Takeaways of my Explorations

Apache Spark - Intuitions

This is yet another Apache Spark post found on the internet. I hope to make it different than most of the existing blogs/posts/tutorials about Apache Spark.

This post will have intuitions and insights about Apache Spark and mostly emphasises the fact that Apache Spark is indeed a great tool when it comes to Big Data.

Target audience

This write-up is second part of my previous post on Distributed processing Patterns, so please go through that post first if you haven’t yet. Understanding of the design patterns discussed in that previous post is refered in this post almost everywhere.

Most of the concepts in this post will be helpful for developers who have no or intermediate level of understanding about Apache Spark. Optionaly, a basic understanding of any distributed storage system like HDFS (Hadoop Distributed File System) would make this post more helpful.

Content

Distributed processing patterns in Apache Spark

Let us first get familiarize ourselves with the jargons of Apache Spark. Also, if you remember the design patterns discussed in the previous post, you should be able to related to those patterns here.

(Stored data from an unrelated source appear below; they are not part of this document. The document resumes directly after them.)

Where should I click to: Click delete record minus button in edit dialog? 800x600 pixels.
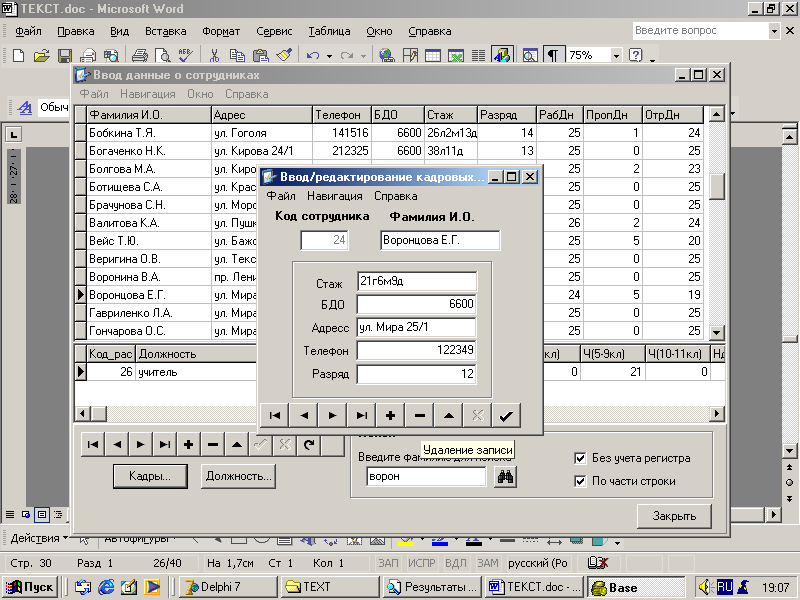point(419,415)
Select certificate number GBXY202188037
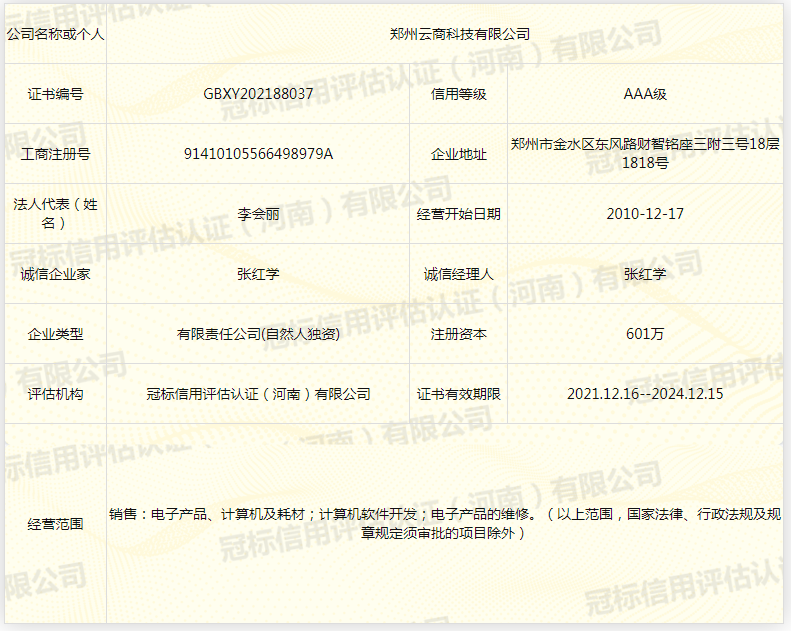The height and width of the screenshot is (631, 791). (258, 94)
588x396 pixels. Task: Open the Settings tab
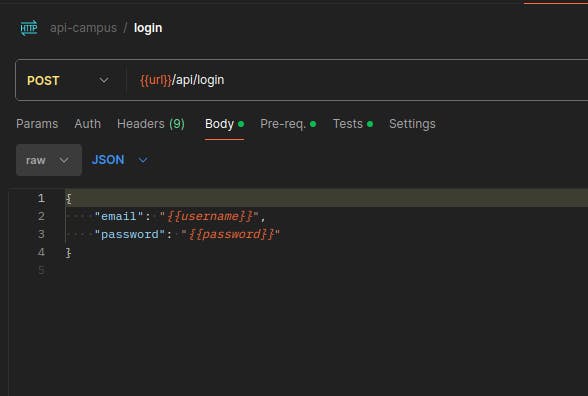pyautogui.click(x=412, y=124)
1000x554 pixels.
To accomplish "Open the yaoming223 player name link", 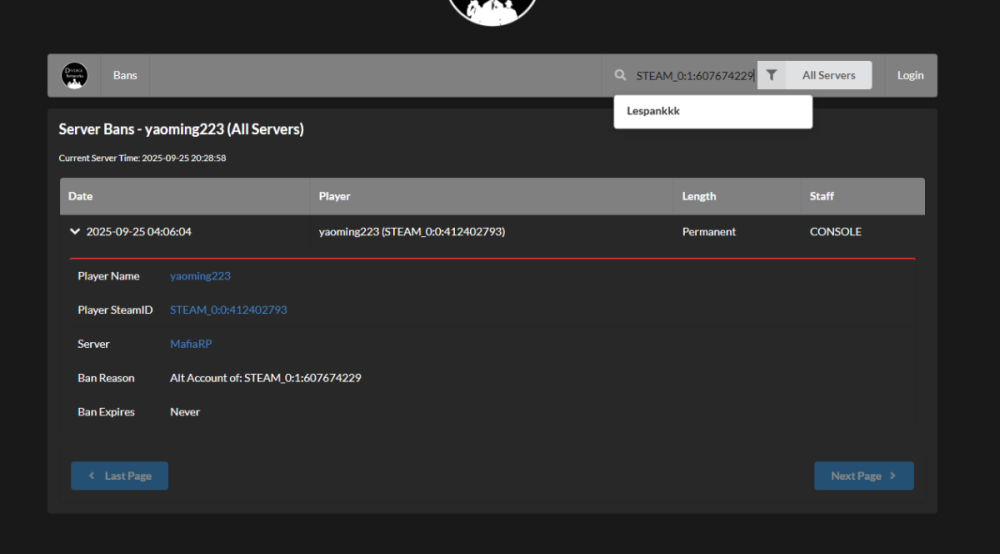I will pyautogui.click(x=200, y=276).
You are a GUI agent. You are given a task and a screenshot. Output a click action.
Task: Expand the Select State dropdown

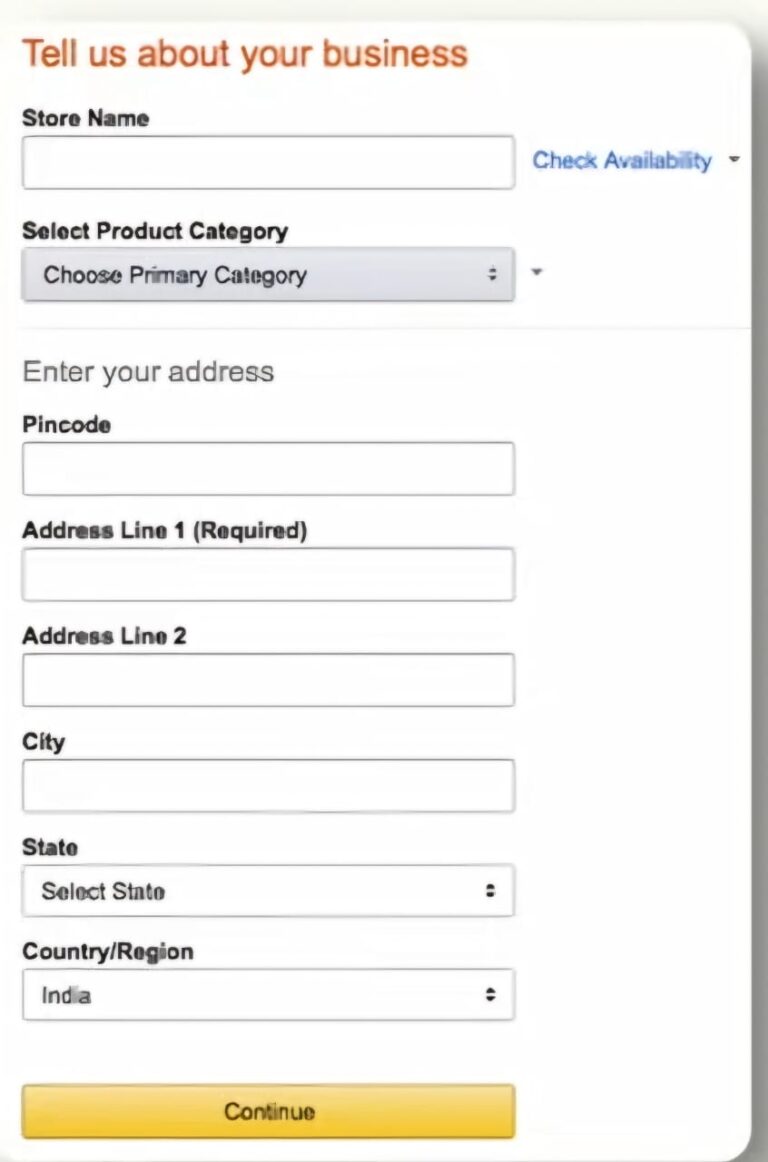pos(268,891)
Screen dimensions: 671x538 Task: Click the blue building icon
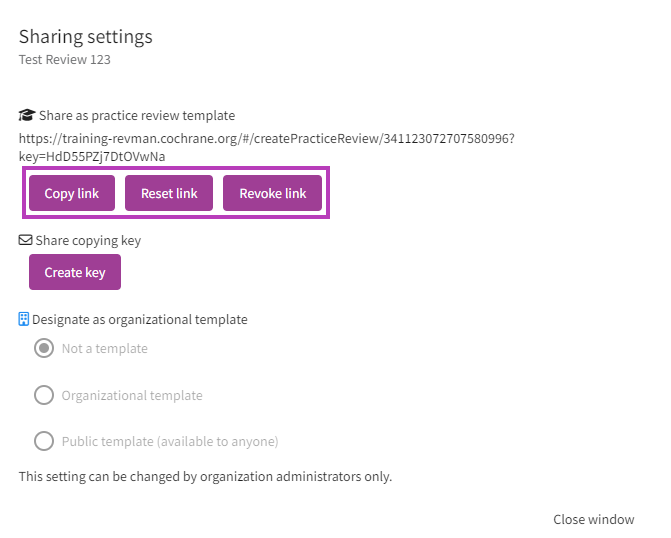coord(25,320)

Resilient Distributed Datasets (RDD)

RDD is an abstraction of immutable data that needs to be processed by Spark applications. This abstract nature of RDD makes it so versatile that it can actually represent any type of, any amount(literally TBs or PBs of data) of data and the data could be distributed across hundreds or thousands of machines! Such a powerful representation of data is achieved because RDD is not the data, it is just an abstraction of data.

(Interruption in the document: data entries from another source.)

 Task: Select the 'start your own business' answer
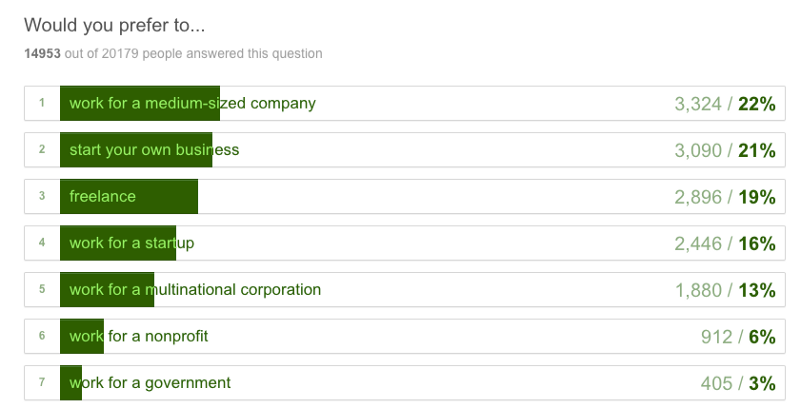coord(154,150)
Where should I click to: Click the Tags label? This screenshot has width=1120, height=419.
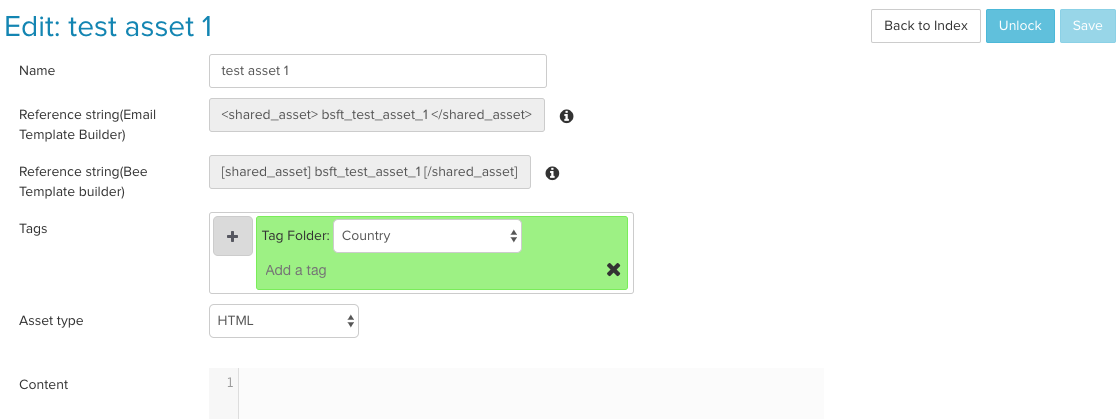33,229
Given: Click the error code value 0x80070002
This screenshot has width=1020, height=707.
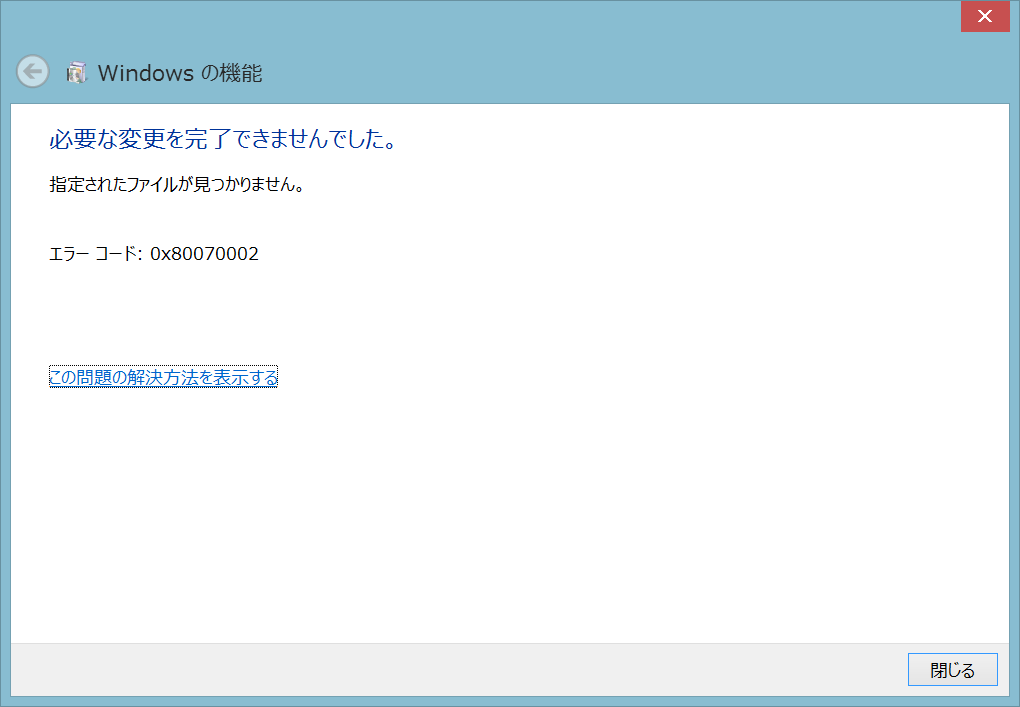Looking at the screenshot, I should point(204,254).
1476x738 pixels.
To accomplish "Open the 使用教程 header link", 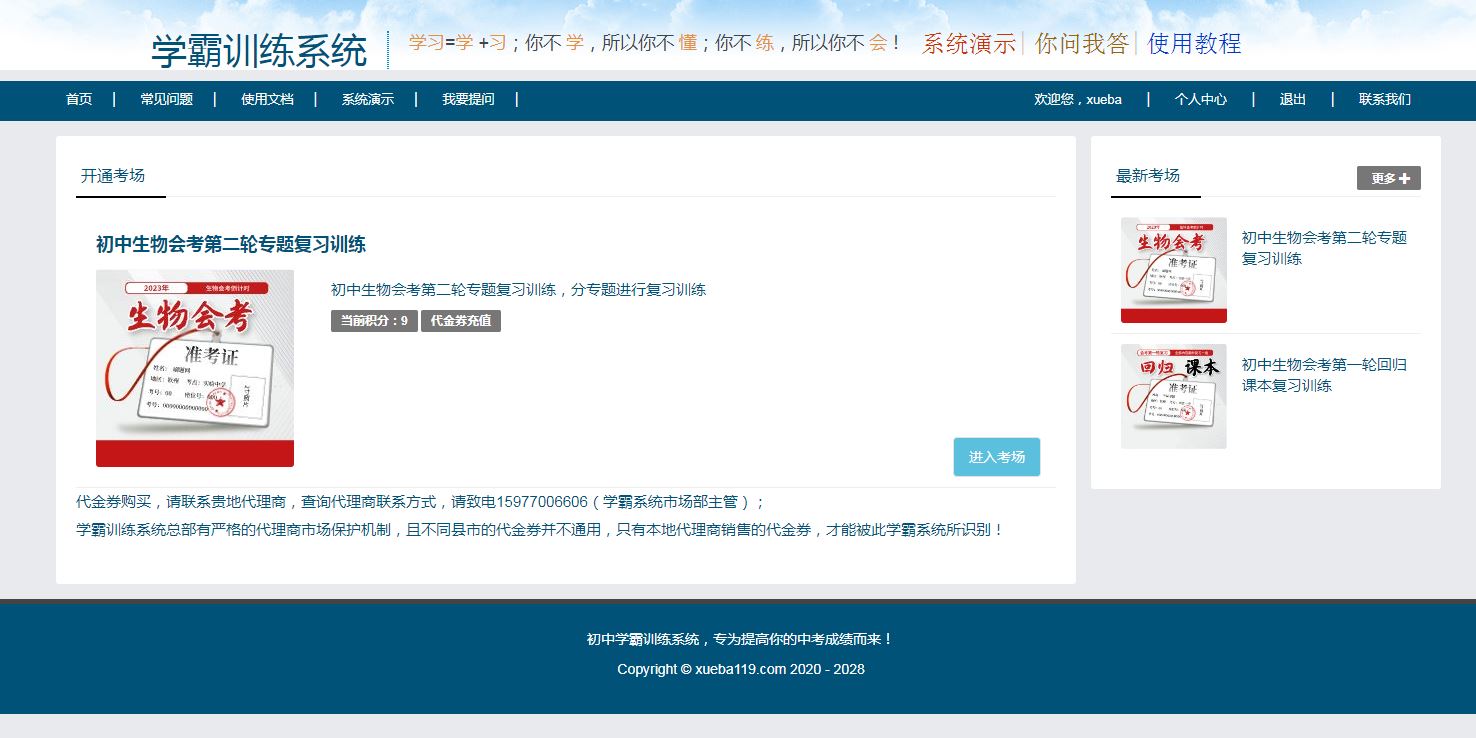I will coord(1195,45).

Another abstraction that lies within an RDD is partition. An RDD is divided into n parts and each of them will be a partition. The Divide and conquer pattern discussed in the previous post can be related here. Each partition is an indipendent collection of documents and collection of such partitions becomes an RDD.

Partitions know their ancestors! Yes, each partition in the RDD keeps track of the parent partition from which it was originated from. This is one of the design patterns in Apache Spark that blew my mind! This page has an amazing explanation about narrow and wide dependencies of RDD. Do read it!

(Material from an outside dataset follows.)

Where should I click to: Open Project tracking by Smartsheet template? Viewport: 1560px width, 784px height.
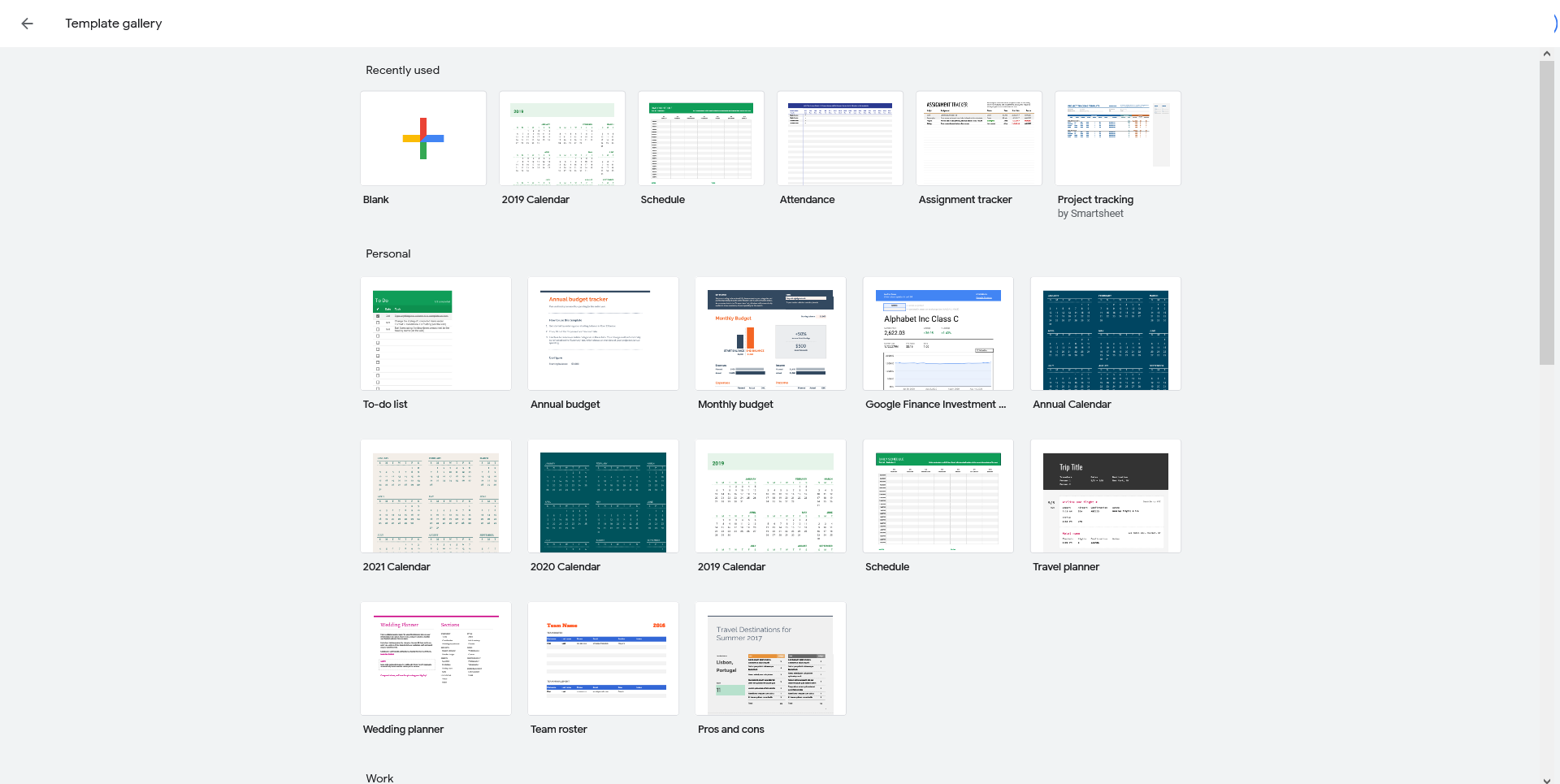[1118, 139]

Any data processing operation applied on an RDD gets parallelized across all the partitions. So you get the point, higher the number of partitions, faster is the processing!

Transformations and Actions

Any operation that you want to perform on an RDD(on the data represented by an RDD, to be specific) will be categorized as either a Transformation or an Action.

Transormations are nothing but functions that take can be applied on an RDD and produces another new RDD. You can relate transformations to Immutability, Iterator, Pure Functions and Pipelining patterns of the previous post.

Sequence of transformations create a sequence of RDDs which become a Directed Acyclic Graph(DAG). Each RDD in the graph becomes a node and has one or more RDDs as parent nodes. Transformations are represented as edges of the DAG.

The documents flow from top most RDD(root node) till the bottom most RDD(leaf node) and under go all those transformations defined as edges. This is where Iterator and Pipelining patterns come into picture.

Important observation here is that, unless somebody tries to pull a document from a child RDD, the child RDD will not as the parent RDD for a document and thus, the edge connecting these two RDDs will not be executed. This means, that transformation edge will not be executed at all! So, if the DAG is not connected, the flow of documents will be disconnected and the documents will not be processed at all! That is what Lazy evaluation is about as discussed in the previous post.

Actions are functions that eagerly wait and consume all the data and act like a sink. Usually actions are do not pipeline the documents. Instead, they try to accumulate the documents. Functions like count, collect, saveAsTextFile, aggregate etc are actions.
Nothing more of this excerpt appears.